[[ Information supplied open ]]
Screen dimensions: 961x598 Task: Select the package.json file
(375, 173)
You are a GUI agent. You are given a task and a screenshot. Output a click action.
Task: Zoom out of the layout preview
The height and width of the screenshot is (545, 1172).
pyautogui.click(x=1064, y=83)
[[ Information supplied closed ]]
◆ Task to carry out
Send back, unchanged, every line of the records from the one with "The height and" through the last.

◆ Completed exercise
The height and width of the screenshot is (545, 1172).
pyautogui.click(x=1064, y=83)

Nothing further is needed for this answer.